● **What you have to do**: Only a slice of the listing below is wanted. Retype the lines from the one containing "Стерилизация и автоклавирование (359, 390)" through the one containing "9661220@bk.ru (894, 36)", exactly, both ends included.

● **Dataset extract**:

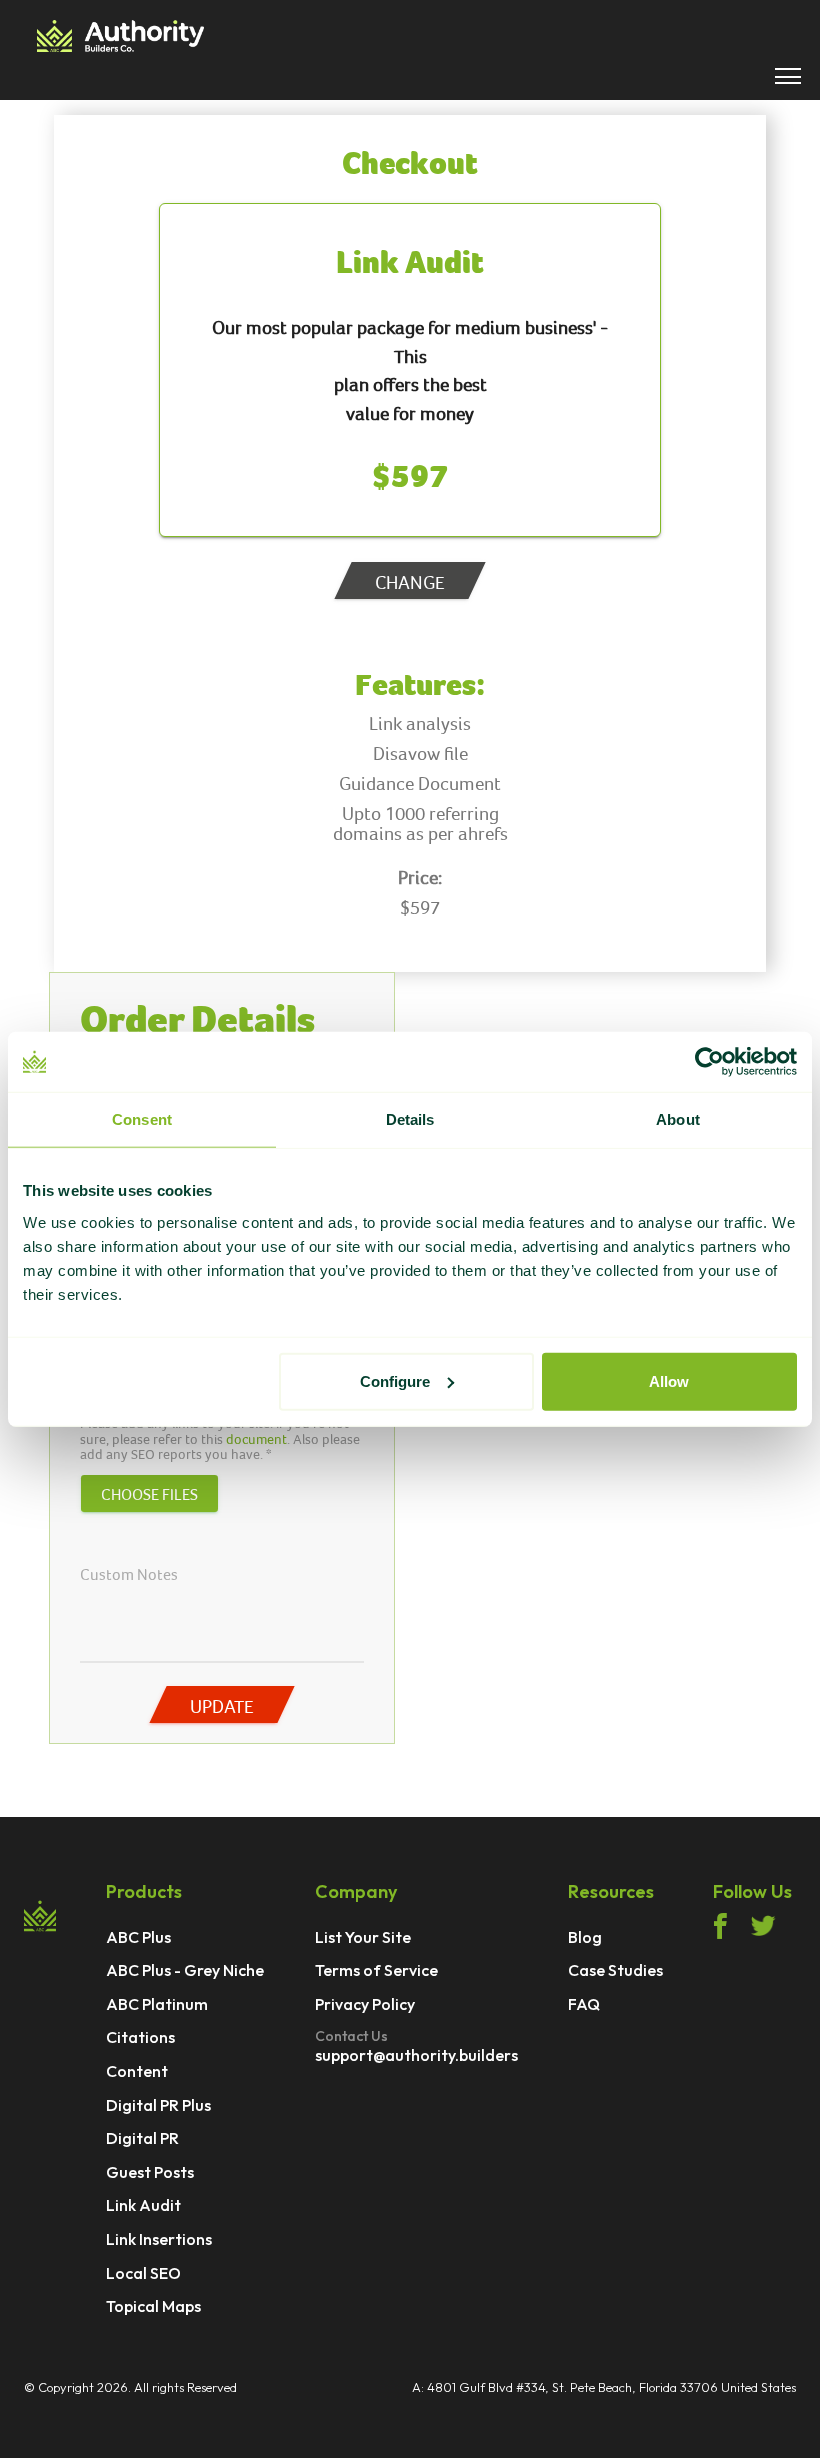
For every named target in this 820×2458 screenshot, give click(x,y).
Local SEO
...
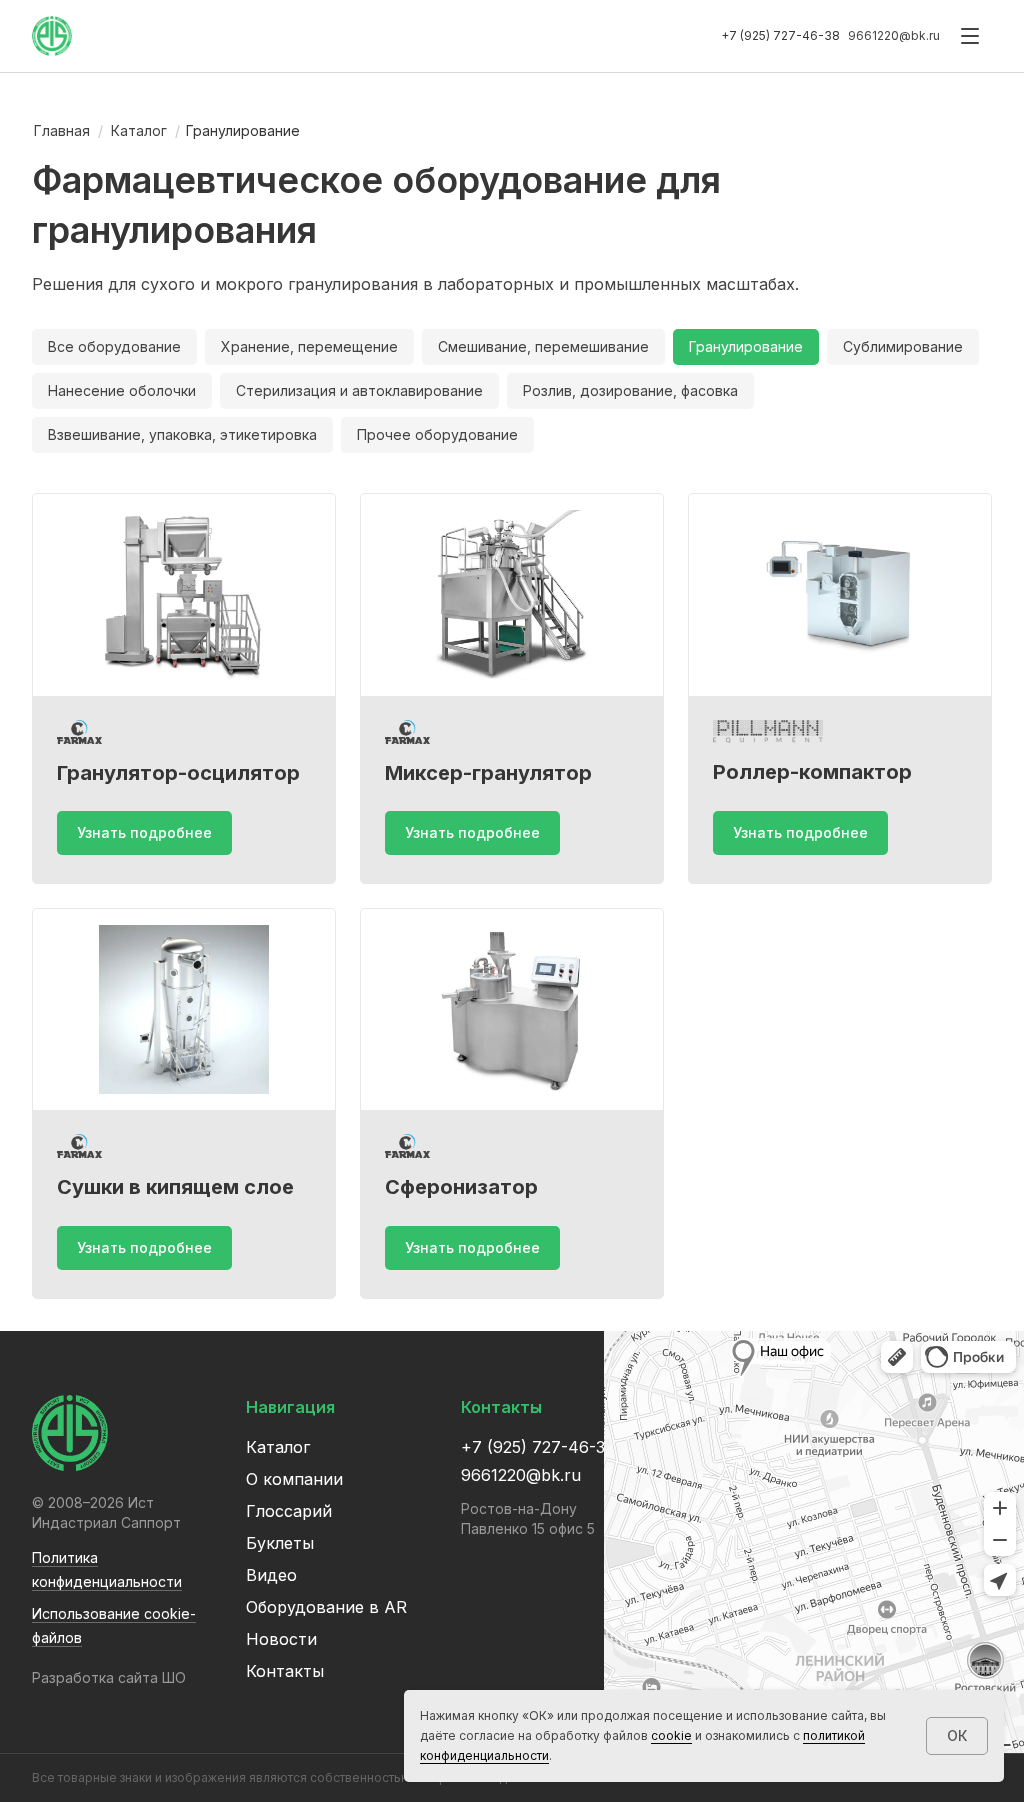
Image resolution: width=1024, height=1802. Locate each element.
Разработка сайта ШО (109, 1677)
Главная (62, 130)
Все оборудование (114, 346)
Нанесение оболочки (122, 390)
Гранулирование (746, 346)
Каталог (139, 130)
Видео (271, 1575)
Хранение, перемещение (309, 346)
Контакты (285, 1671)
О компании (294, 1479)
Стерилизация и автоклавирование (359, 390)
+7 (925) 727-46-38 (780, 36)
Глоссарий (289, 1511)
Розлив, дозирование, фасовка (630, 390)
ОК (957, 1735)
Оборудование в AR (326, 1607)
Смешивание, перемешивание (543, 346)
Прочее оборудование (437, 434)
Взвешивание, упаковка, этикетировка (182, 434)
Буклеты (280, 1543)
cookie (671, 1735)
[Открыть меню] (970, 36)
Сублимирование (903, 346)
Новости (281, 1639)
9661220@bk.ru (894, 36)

● **Finished task**:
Стерилизация и автоклавирование (359, 390)
+7 (925) 727-46-38 (780, 36)
Глоссарий (289, 1511)
Розлив, дозирование, фасовка (630, 390)
ОК (957, 1735)
Оборудование в AR (326, 1607)
Смешивание, перемешивание (543, 346)
Прочее оборудование (437, 434)
Взвешивание, упаковка, этикетировка (182, 434)
Буклеты (280, 1543)
cookie (671, 1735)
[Открыть меню] (970, 36)
Сублимирование (903, 346)
Новости (281, 1639)
9661220@bk.ru (894, 36)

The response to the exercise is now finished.